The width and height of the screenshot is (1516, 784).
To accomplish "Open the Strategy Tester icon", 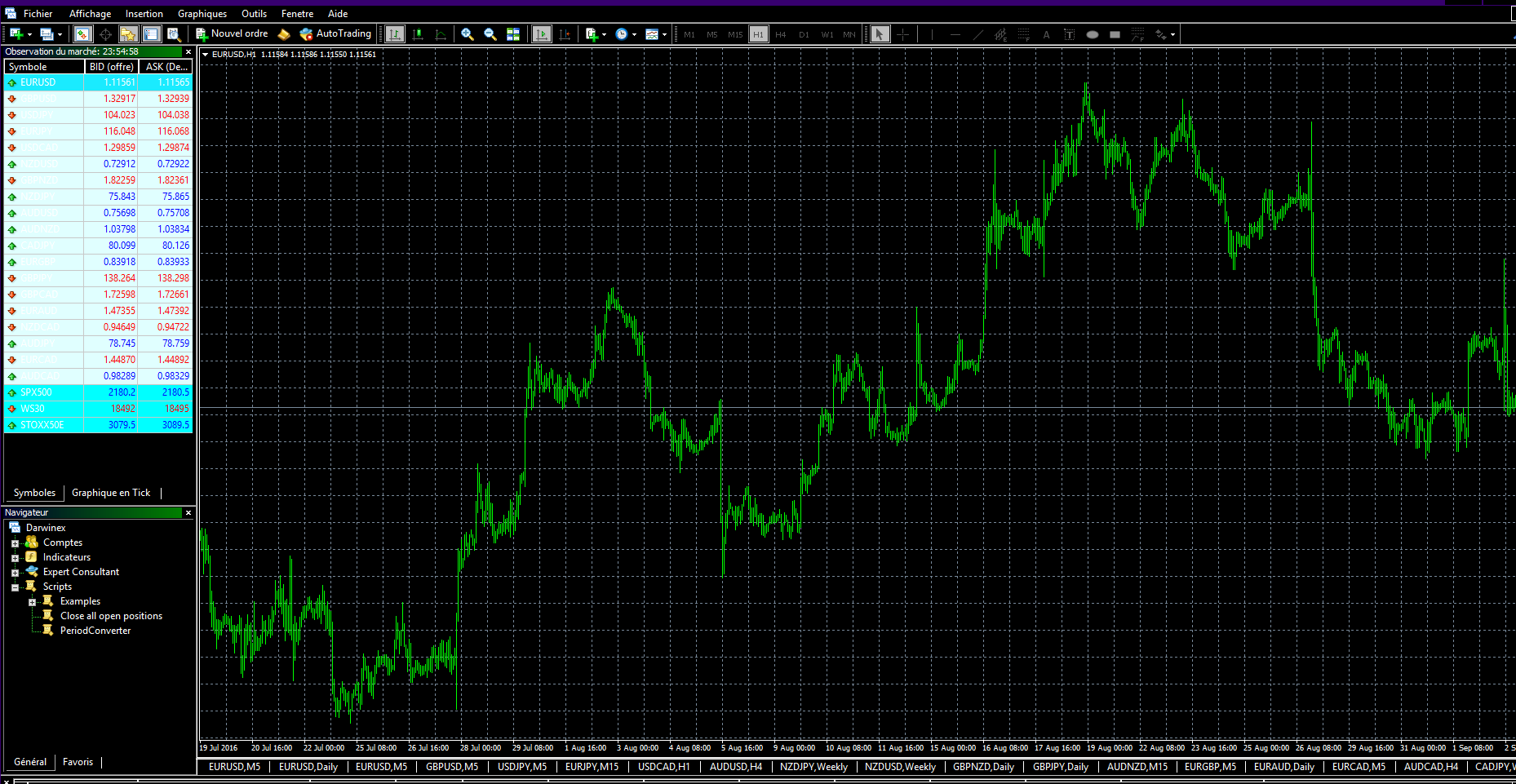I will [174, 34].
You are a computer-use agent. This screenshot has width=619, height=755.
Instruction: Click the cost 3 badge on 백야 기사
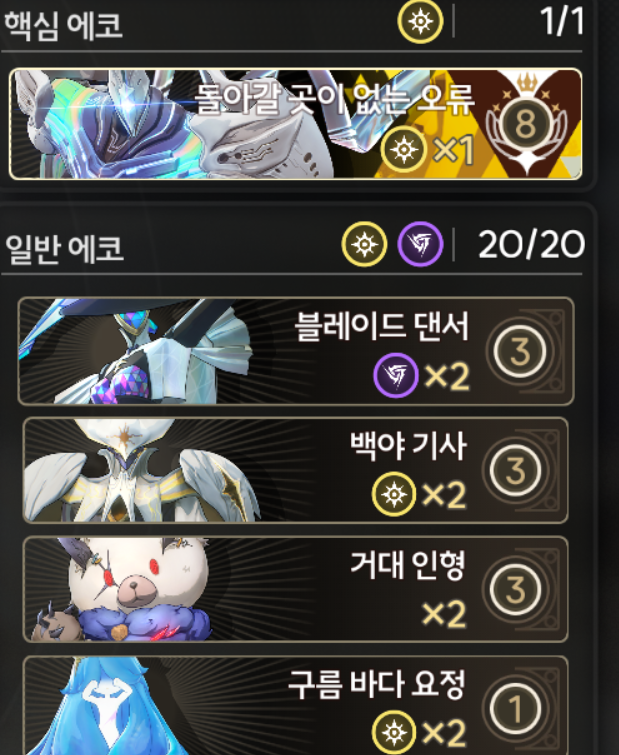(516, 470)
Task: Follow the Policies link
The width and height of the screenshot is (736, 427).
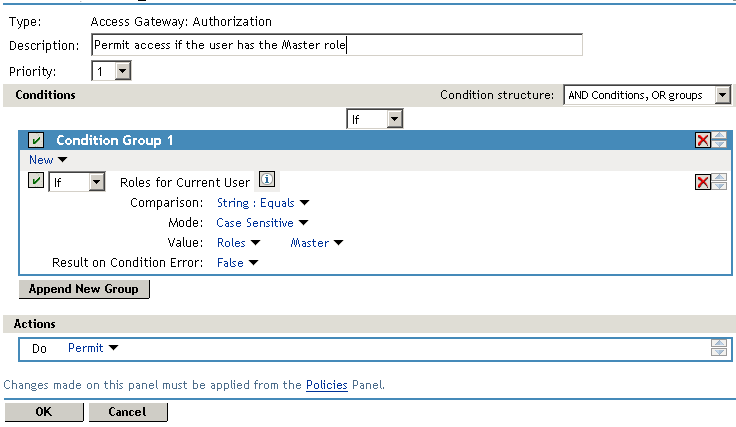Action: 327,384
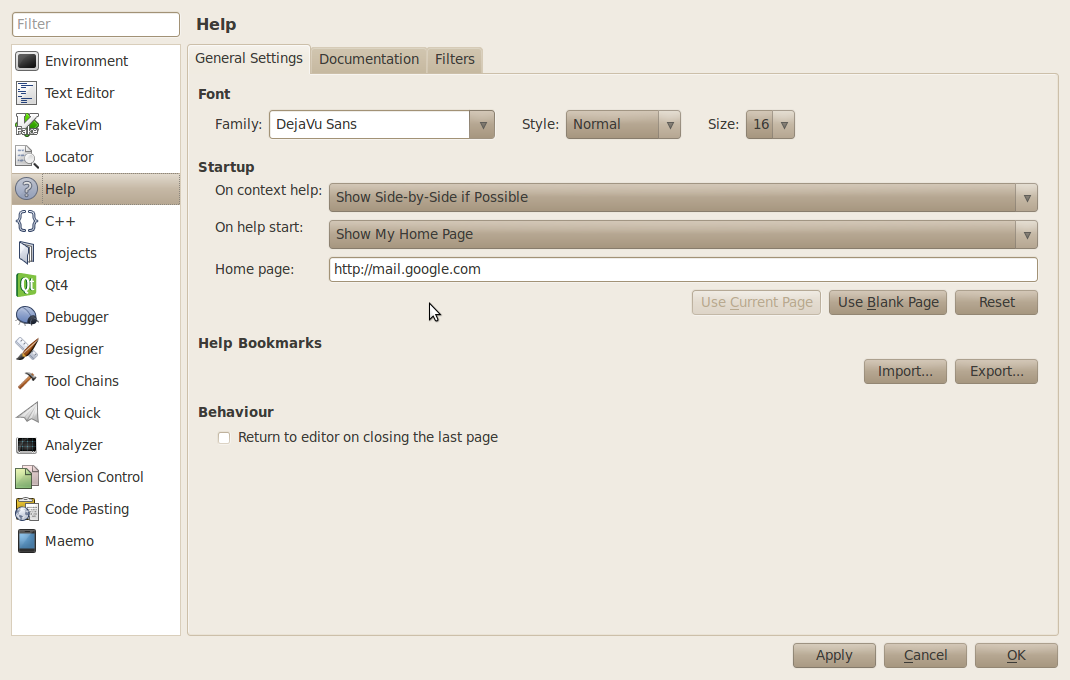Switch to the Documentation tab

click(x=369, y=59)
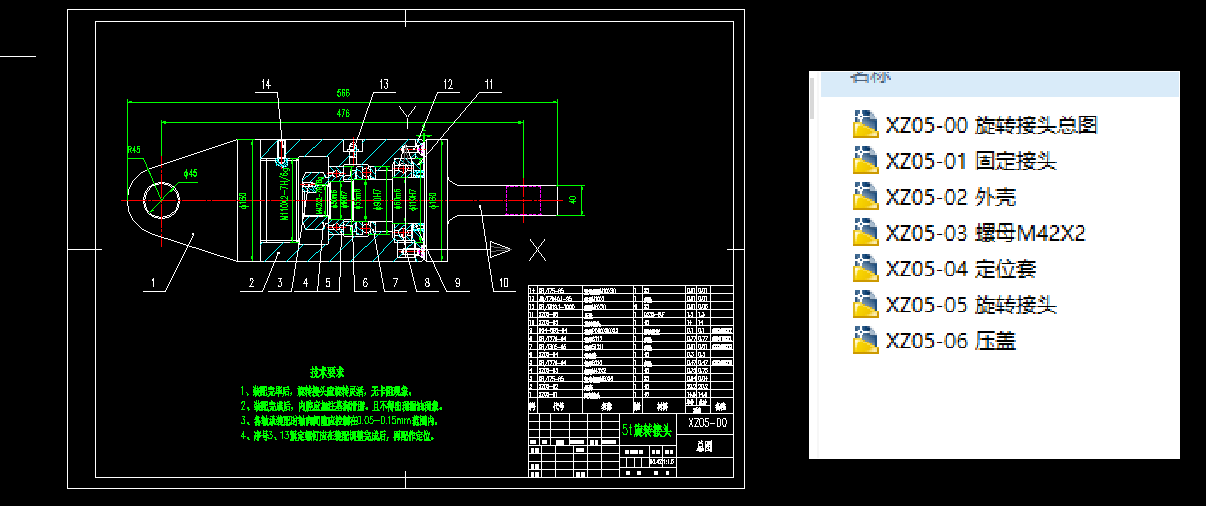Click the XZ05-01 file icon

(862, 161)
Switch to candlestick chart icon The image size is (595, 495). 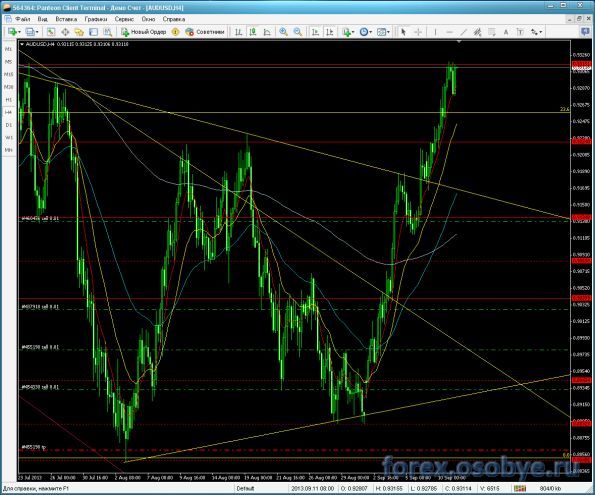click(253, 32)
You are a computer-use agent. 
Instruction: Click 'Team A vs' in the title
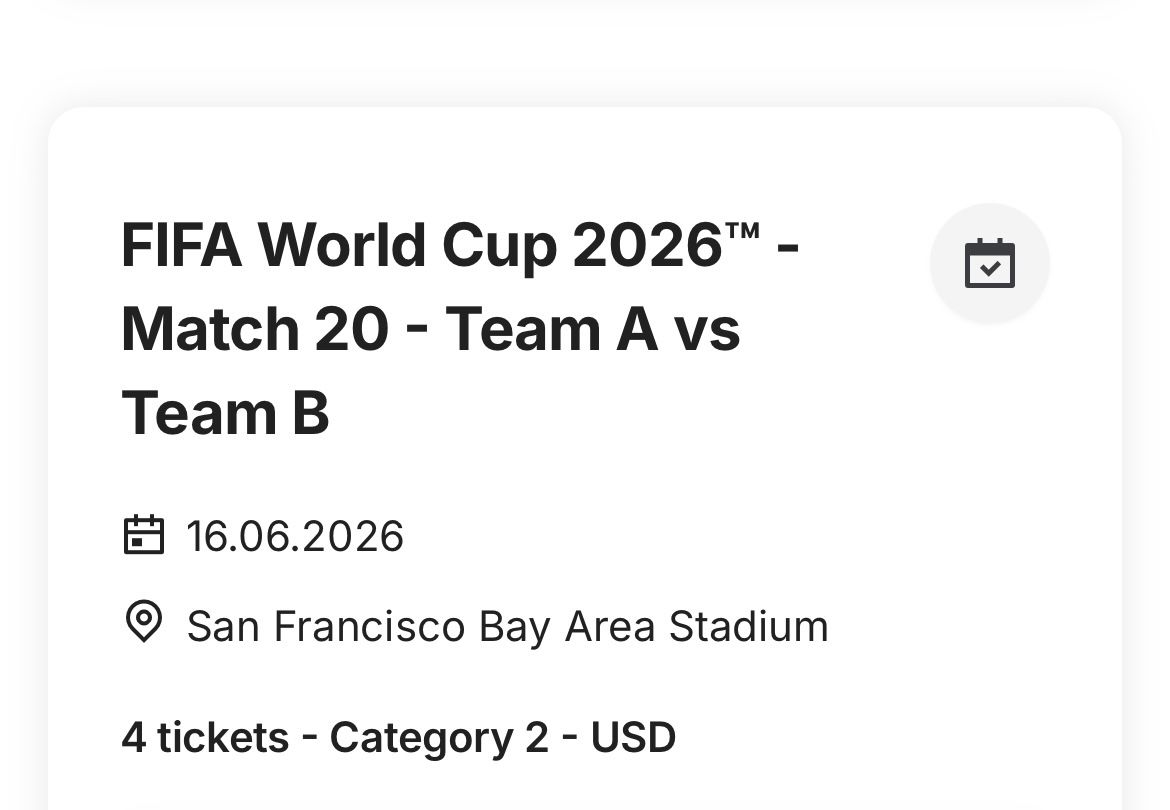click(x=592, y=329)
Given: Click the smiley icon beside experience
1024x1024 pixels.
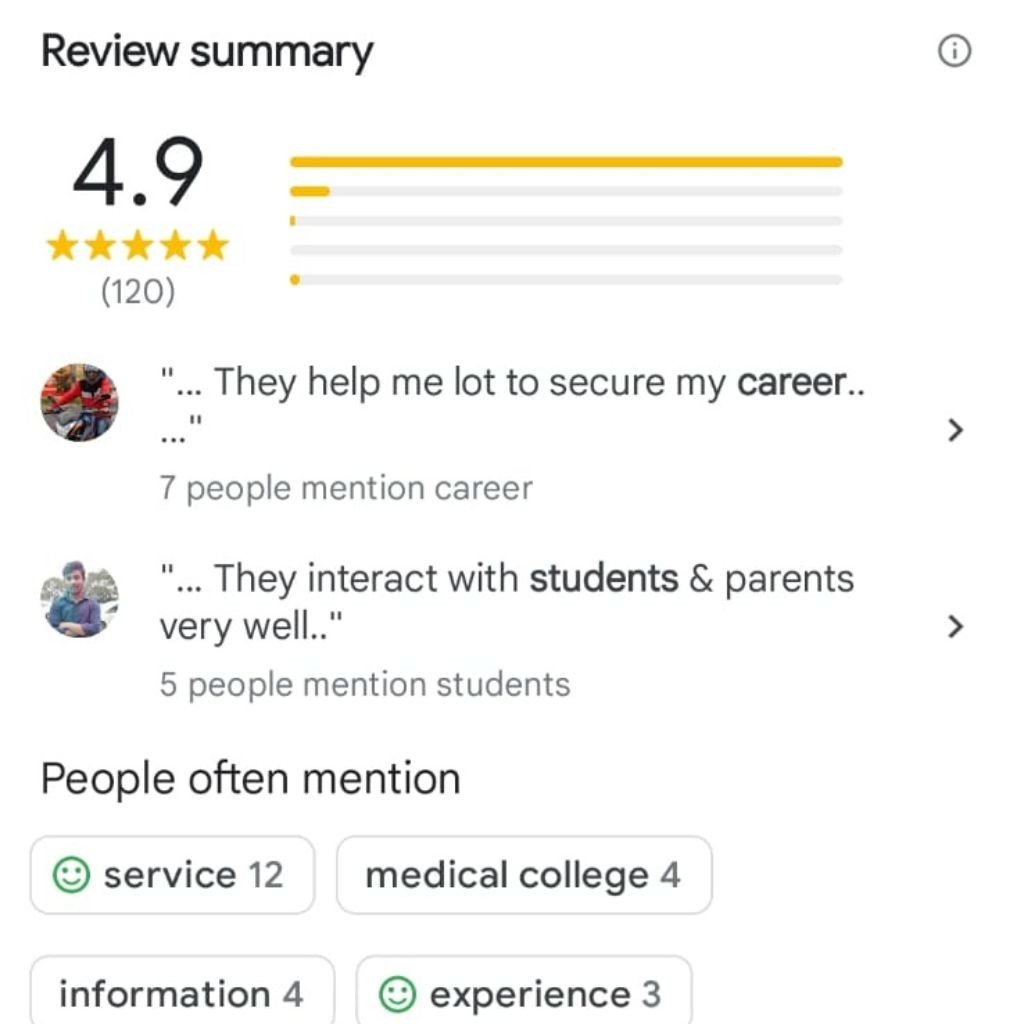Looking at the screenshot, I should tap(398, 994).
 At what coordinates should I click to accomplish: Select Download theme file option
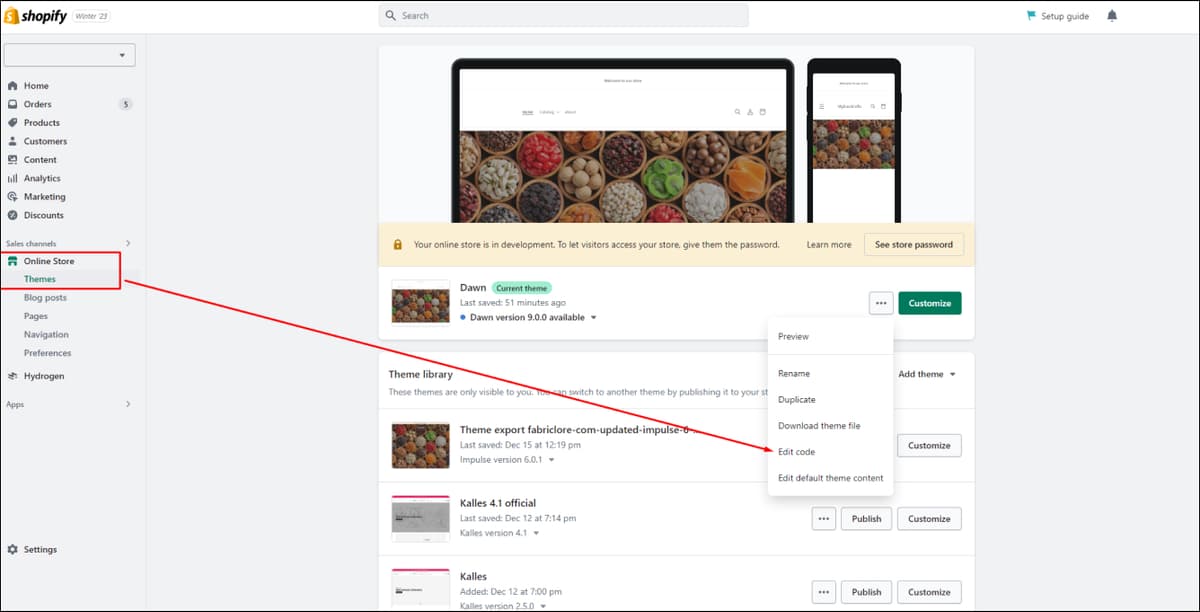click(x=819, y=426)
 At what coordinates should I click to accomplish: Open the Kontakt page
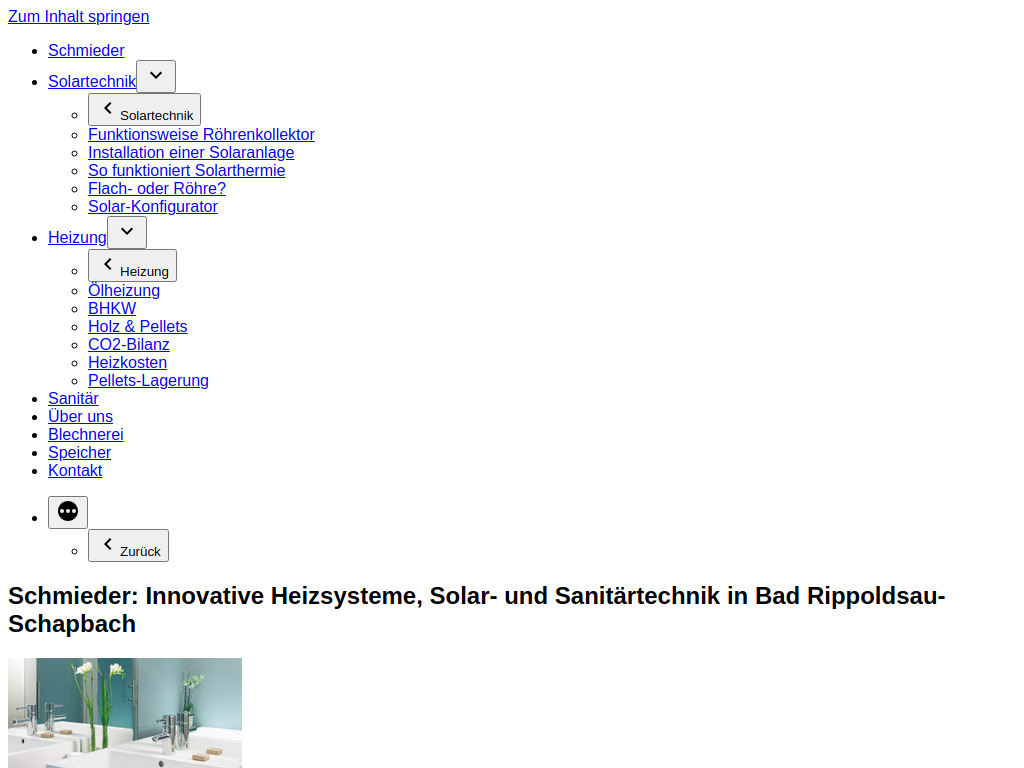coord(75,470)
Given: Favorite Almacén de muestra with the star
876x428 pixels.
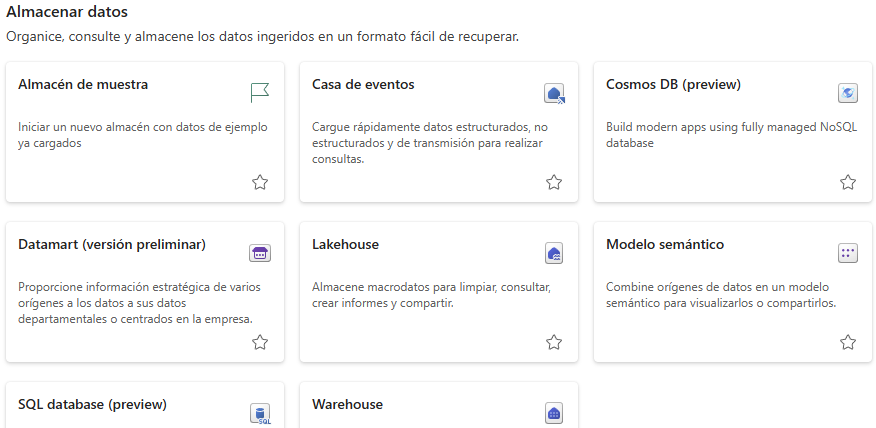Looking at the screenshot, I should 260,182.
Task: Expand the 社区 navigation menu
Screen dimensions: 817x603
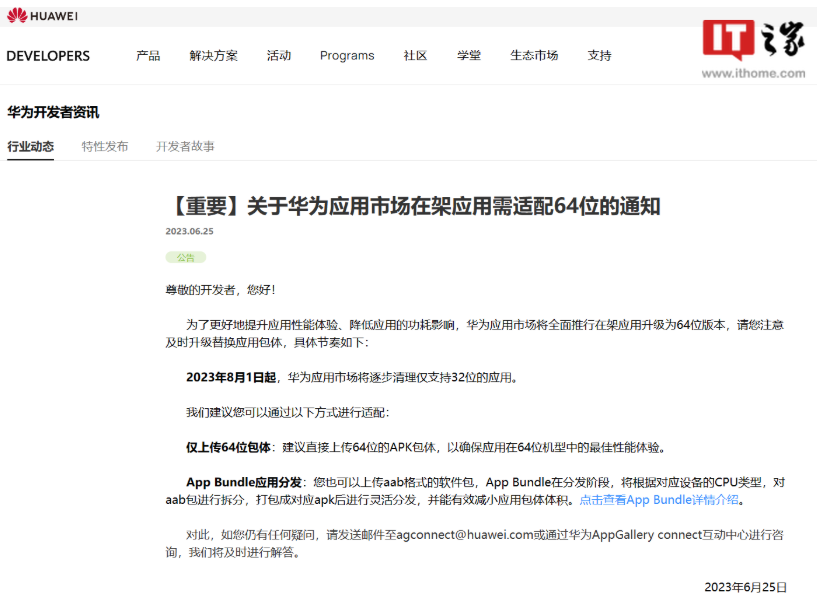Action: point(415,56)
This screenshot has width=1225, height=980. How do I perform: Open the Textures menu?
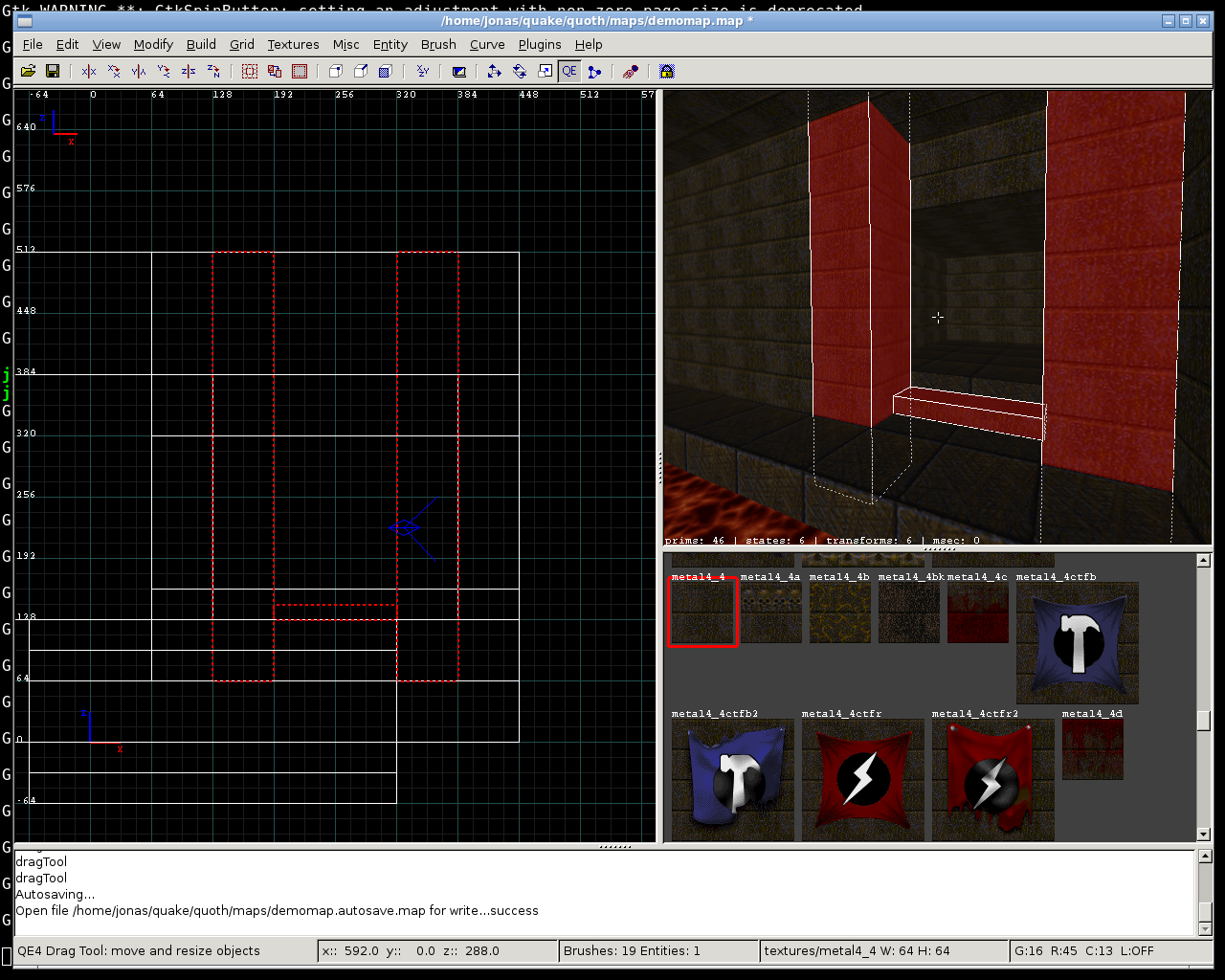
━━━━━━━━━━━━━━━━━━━━
**Work instruction**: The answer must consist solely of the number of lines in the listing that include the string "This".

**Exercise solution**: 2